Pero no es por ello por lo que me pregunto el motivo de querer ocultar el sexo de la criatura hasta el momento del parto, allá cada uno con sus planificaciones o improvisaciones. Lo que realmente me llama la atención de esa solicitada ocultación es la falta de curiosidad o, con toda probabilidad, el deseo de postergar el conocimiento de ese dato. ¿Cómo puede ser, me pregunto, que teniendo en pantalla esa evidencia, se nieguen a que se les desvele para, según he podido oír recientemente y una vez más, mantener la emoción hasta última hora? De ser así, cabría preguntarse también si, cuando el niño o la niña haya nacido y todavía esté en el paritorio, no habrá quien, para prolongar todavía más ese interrogante, dilatar esa emoción y mantener el suspense, pida al médico o a las enfermeras que no se lo/la muestre desnudo/a hasta que no esté en su cunita y tenga que cambiarle el pañal. Así habrán ganado un tiempo más de intriga.


¿Por qué, después de una comida pantagruélica, hay quien pide sacarina para endulzar el café?

¿Cuántas veces no habremos visto cómo, tras una opípara comida rica en hidratos de carbono, grasas y proteínas ─vamos, de todo─, y que se ha rematado con una suculenta tarta, un flan con nata, un helado de tres gustos o cualquier dulce como postre, cuando le llega el turno al café, se pide al camarero cambiar el terrón o el sobre de azúcar por uno de sacarina u otro edulcorante sintético con el que endulzar esa amarga infusión?

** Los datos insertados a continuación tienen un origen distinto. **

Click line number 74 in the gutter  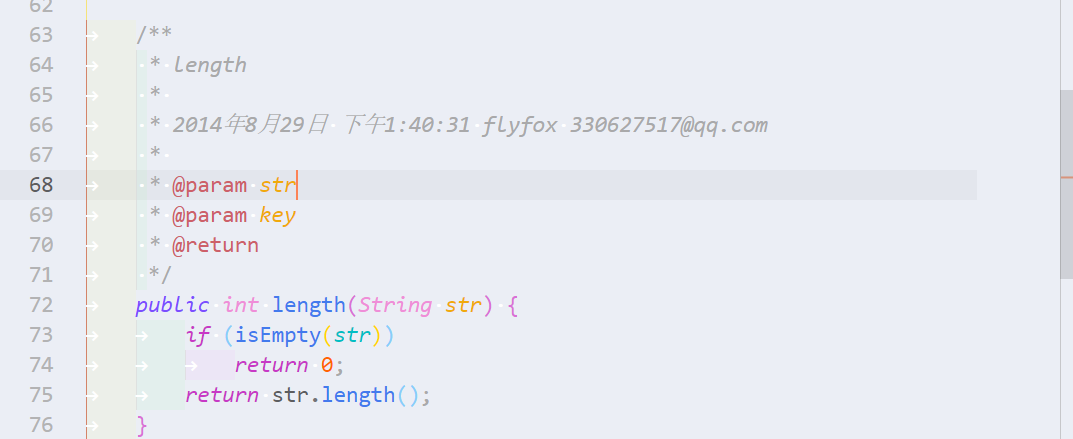click(x=41, y=365)
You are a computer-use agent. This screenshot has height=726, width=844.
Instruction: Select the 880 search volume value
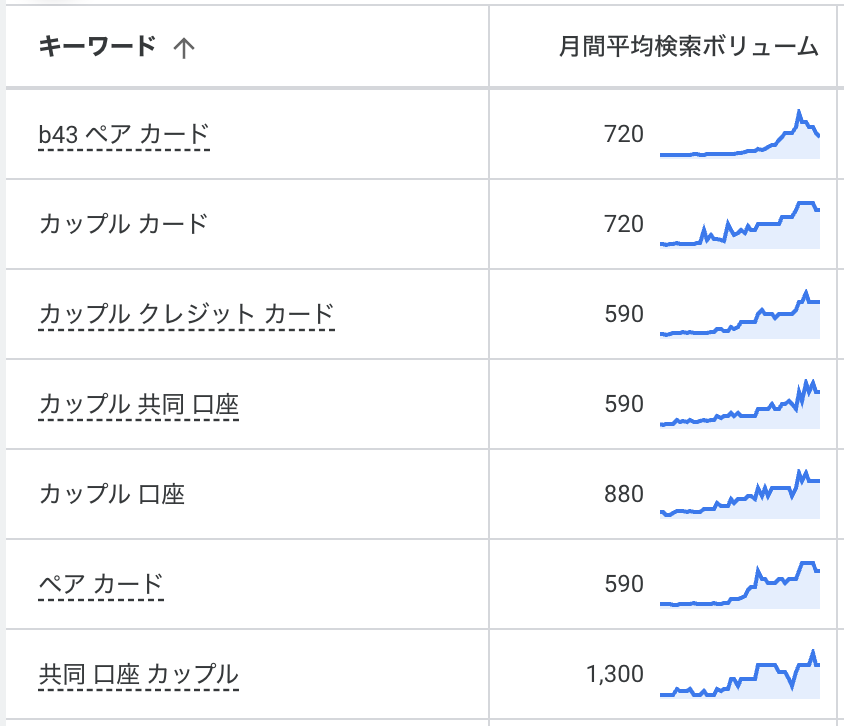[x=624, y=494]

Si tenemos en cuenta que una cucharadita o sobre de azúcar normal contiene, según la fuente consultada, entre 16 y 30 calorías y que una comida no vegana, abundante y rica en todos los nutrientes y compuestos alimenticios habidos y por haber, puede tranquilamente rondar las 1.500-2.000 calorías (en realidad son Kilocalorías), ¿a qué vienen esos escrúpulos de última hora, evitando añadir a esa copiosa ingesta un sobrecito de azúcar de mesa? Supongo que será por remordimientos, para aplacar nuestra mala conciencia o como signo externo de contención una vez ya hemos sobrepasado exagerada y deliberadamente el límite recomendado. ¿No sería mejor, o más racional, compensar ese exceso con una cena frugal baja en calorías? A no ser, claro está, que a uno le guste más el sabor del edulcorante sintético que el del azúcar de caña o de remolacha, ya sea blanco o moreno.


Que conste que soy de los que piensan que cada uno puede hacer lo que desee y comportarse como le venga en gana, mientras no moleste ni obligue a los demás a seguir su ejemplo. No obstante, hay cosas que me llaman poderosamente la atención y para las que, como he dicho al principio, no tengo una respuesta convincente (al menos para mí). También es cierto que todos (o casi todos) manifestamos comportamientos que pueden parecer extraños al resto de mortales, tenemos nuestras filias y nuestras fobias, nuestros tics y nuestras manías. Así que esta entrada no tiene porqué considerarse una crítica negativa en toda regla, sino más bien una de mis reflexiones inconexas. Uno, que es curioso por naturaleza. Aunque debo reconocer que alguien que parece disfrutar dando malas noticias sí que me molesta. Y mucho. Más aún, me da una rabia…

¿Y a vosotros/as os ocurre igual? ¿Tenéis alguna fobia social, o una duda o incógnita que hasta ahora nadie os ha sabido aclarar?